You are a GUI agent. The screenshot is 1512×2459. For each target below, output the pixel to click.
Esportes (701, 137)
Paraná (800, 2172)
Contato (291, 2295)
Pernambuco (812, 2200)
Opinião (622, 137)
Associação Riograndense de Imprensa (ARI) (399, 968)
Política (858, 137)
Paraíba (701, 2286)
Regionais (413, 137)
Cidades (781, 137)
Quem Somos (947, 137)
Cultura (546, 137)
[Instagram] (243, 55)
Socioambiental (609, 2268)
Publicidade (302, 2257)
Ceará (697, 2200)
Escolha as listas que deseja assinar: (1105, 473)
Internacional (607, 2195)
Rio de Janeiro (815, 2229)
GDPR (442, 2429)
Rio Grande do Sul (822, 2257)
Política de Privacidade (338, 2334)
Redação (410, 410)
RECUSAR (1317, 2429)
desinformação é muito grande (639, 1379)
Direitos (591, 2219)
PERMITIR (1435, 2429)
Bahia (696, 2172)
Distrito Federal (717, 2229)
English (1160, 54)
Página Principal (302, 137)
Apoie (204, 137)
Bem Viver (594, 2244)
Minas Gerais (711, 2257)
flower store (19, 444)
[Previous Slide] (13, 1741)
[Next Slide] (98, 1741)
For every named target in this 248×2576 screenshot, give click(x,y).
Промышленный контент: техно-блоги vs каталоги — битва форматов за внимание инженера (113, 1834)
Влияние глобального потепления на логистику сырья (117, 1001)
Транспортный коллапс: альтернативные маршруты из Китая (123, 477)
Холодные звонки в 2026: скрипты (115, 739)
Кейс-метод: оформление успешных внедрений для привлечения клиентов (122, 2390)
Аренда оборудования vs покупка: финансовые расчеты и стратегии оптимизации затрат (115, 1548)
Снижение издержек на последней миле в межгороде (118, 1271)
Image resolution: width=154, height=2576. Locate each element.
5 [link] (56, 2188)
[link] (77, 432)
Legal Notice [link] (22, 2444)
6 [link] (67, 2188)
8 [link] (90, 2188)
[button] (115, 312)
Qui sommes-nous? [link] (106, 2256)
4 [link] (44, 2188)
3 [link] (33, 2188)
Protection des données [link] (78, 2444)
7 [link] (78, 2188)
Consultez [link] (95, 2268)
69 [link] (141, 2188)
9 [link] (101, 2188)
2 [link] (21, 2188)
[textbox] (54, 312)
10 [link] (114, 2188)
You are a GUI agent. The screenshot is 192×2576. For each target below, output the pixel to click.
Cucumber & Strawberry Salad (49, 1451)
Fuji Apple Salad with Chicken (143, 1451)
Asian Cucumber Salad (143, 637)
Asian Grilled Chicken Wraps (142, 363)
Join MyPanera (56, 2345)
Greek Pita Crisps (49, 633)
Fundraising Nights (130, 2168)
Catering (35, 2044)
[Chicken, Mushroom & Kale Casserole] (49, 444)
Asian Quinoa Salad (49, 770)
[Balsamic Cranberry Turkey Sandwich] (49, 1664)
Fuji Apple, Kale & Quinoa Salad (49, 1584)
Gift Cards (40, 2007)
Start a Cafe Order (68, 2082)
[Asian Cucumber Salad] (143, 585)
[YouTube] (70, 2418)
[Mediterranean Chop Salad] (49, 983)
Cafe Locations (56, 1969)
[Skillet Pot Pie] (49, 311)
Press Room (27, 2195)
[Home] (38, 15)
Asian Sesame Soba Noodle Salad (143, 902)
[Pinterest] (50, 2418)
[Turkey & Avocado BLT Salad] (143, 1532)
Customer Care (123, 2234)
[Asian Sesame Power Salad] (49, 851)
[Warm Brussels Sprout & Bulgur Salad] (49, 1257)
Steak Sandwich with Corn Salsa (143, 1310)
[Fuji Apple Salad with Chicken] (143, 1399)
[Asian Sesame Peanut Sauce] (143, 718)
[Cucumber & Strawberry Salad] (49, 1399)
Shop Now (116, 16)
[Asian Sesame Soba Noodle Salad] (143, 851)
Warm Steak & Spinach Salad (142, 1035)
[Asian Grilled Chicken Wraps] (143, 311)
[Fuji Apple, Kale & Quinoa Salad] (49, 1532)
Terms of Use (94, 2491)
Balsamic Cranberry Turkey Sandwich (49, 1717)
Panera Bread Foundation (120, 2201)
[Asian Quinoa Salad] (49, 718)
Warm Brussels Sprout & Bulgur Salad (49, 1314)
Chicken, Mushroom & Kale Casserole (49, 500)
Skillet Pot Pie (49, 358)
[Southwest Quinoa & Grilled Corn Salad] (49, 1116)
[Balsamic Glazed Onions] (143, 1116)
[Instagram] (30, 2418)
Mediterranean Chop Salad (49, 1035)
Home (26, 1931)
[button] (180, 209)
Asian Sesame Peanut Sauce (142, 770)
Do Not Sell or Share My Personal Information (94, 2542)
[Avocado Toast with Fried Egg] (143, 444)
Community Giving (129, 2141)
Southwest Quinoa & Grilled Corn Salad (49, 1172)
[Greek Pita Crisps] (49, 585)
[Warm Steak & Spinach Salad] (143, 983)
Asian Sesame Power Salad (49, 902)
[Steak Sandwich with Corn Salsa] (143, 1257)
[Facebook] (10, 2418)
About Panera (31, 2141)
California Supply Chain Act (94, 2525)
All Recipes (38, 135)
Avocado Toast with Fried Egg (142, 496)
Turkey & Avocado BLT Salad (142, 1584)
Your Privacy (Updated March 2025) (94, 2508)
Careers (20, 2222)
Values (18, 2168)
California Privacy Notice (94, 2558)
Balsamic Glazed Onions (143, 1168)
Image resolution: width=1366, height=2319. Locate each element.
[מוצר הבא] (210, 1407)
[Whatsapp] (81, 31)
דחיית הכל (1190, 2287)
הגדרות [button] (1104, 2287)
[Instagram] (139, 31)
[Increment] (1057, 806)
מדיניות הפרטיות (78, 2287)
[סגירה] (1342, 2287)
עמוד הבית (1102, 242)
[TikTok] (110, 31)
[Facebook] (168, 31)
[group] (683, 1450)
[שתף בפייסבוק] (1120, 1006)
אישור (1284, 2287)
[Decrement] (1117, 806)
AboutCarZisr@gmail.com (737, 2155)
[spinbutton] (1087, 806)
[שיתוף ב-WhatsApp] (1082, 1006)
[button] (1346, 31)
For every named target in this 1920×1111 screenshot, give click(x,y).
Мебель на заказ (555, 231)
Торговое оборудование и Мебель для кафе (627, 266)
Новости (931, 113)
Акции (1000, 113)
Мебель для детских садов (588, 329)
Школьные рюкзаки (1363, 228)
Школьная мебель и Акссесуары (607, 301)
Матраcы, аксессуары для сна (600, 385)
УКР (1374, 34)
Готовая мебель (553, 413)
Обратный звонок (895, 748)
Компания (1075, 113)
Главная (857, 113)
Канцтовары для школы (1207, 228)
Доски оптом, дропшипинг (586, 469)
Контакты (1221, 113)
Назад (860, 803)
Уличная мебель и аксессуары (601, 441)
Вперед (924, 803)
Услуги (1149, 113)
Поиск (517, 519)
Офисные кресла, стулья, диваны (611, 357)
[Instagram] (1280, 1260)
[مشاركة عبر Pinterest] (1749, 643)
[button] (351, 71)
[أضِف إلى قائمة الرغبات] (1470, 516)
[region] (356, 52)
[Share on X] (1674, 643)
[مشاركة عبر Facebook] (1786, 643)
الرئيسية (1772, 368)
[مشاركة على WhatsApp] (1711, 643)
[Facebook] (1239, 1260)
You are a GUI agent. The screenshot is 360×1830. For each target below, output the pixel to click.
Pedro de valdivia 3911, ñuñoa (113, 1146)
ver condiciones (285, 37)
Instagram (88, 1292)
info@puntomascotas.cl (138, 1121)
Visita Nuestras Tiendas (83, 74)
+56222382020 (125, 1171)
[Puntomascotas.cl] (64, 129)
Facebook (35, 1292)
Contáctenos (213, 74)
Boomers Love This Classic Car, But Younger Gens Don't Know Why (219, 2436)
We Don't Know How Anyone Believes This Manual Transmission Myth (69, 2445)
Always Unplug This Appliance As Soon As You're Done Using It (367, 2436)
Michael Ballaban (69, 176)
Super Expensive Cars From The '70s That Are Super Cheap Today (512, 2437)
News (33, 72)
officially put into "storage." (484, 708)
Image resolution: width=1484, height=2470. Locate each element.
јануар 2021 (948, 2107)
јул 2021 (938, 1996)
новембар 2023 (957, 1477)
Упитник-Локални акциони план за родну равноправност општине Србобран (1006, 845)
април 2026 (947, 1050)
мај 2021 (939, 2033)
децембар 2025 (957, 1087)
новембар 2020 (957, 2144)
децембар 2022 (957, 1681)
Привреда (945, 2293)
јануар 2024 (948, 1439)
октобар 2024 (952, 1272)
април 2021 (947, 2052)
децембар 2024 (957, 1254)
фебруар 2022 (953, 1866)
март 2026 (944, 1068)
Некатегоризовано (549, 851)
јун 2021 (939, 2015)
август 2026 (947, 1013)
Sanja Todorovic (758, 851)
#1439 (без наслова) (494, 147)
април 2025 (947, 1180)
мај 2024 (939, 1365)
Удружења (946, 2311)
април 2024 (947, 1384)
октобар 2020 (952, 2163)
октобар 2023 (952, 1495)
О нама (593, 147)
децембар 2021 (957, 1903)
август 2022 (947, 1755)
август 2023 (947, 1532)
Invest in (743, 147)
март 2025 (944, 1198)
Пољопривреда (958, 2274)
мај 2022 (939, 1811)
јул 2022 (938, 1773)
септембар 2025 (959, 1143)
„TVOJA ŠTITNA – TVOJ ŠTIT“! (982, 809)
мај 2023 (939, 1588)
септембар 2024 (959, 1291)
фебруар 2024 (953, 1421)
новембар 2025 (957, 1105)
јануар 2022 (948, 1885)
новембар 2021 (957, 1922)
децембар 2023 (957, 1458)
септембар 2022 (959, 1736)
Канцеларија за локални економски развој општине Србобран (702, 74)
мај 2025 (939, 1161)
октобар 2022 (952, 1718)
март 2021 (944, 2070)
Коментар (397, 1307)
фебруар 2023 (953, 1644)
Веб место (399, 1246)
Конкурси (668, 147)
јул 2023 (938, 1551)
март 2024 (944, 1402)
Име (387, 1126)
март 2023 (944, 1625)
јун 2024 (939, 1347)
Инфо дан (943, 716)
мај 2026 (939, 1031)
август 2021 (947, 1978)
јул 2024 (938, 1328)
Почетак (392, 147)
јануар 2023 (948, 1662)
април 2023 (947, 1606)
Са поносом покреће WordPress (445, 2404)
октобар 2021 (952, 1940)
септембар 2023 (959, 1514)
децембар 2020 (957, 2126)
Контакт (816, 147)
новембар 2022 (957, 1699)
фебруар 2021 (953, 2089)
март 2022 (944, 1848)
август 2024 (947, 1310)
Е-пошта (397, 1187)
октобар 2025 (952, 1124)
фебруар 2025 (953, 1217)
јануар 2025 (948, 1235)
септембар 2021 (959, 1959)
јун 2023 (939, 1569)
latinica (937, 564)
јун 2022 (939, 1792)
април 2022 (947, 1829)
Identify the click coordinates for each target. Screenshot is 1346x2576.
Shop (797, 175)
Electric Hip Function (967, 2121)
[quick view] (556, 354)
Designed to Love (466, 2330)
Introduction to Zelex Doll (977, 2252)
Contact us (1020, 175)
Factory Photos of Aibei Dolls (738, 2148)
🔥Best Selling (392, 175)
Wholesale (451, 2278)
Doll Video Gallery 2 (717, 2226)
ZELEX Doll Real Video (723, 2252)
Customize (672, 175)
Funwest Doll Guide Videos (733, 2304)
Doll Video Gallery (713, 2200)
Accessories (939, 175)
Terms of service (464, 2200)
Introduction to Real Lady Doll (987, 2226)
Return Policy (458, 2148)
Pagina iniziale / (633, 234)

__Task directions__. Could you repeat exactly the lines in the listing above from the one with "[Share on X] (1674, 643)" down to the one with "Always Unplug This"? Include both of those lines.

__Written answer__.
[Share on X] (1674, 643)
[مشاركة عبر Facebook] (1786, 643)
الرئيسية (1772, 368)
[مشاركة على WhatsApp] (1711, 643)
[Facebook] (1239, 1260)
You are a GUI agent. The screenshot is 360×1830. For each target below, output the pixel to click.
Pedro de valdivia 3911, ñuñoa (113, 1146)
ver condiciones (285, 37)
Instagram (88, 1292)
info@puntomascotas.cl (138, 1121)
Visita Nuestras Tiendas (83, 74)
+56222382020 (125, 1171)
[Puntomascotas.cl] (64, 129)
Facebook (35, 1292)
Contáctenos (213, 74)
Boomers Love This Classic Car, But Younger Gens Don't Know Why (219, 2436)
We Don't Know How Anyone Believes This Manual Transmission Myth (69, 2445)
Always Unplug This Appliance As Soon As You're Done Using It (367, 2436)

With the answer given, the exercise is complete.